About this task :: Each line below from the one containing "Image resolution: width=922" through the one containing "Click the SK하이닉스" is to be given again exactly, and no line outside that span.

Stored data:
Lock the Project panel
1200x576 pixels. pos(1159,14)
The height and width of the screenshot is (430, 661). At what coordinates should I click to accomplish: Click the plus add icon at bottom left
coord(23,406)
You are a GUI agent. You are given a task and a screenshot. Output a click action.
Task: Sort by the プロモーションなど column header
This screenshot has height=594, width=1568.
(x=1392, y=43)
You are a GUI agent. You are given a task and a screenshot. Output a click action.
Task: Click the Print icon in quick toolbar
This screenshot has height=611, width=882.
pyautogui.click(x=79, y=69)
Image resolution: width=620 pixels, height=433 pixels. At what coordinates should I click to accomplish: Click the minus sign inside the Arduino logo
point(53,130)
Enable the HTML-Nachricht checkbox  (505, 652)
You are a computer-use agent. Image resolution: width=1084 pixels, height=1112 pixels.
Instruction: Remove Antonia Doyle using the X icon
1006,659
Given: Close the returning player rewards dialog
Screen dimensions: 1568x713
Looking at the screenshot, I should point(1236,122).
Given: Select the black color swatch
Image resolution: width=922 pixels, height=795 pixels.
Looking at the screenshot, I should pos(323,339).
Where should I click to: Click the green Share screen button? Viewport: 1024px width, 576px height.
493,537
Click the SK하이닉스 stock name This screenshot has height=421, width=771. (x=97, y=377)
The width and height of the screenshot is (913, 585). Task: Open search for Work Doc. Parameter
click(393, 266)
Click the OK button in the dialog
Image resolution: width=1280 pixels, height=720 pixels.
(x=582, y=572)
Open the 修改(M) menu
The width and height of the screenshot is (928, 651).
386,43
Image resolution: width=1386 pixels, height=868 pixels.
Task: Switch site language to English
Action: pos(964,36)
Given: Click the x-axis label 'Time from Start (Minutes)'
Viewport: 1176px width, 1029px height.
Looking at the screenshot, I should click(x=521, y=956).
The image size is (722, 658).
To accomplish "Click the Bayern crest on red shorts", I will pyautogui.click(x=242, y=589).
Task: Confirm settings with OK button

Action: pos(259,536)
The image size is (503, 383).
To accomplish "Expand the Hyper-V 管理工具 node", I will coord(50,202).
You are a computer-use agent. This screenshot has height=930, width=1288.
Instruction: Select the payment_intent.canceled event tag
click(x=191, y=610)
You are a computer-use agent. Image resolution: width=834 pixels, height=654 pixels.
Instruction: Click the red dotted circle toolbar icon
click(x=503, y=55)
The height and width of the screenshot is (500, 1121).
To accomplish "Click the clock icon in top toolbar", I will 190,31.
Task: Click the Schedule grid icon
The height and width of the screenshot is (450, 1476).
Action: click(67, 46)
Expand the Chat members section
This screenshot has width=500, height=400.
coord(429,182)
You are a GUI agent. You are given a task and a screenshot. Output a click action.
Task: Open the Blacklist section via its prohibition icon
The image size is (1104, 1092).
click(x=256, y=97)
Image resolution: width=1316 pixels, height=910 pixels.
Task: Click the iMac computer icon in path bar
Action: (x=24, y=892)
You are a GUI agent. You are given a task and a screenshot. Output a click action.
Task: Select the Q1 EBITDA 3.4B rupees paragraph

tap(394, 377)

Result for this exercise ::
Image resolution: width=922 pixels, height=795 pixels.
Looking at the screenshot, I should pos(323,339).
Where should I click to: Click the green Share screen button? Viewport: 1024px width, 576px height.
493,537
Click the SK하이닉스 stock name This screenshot has height=421, width=771. (x=97, y=377)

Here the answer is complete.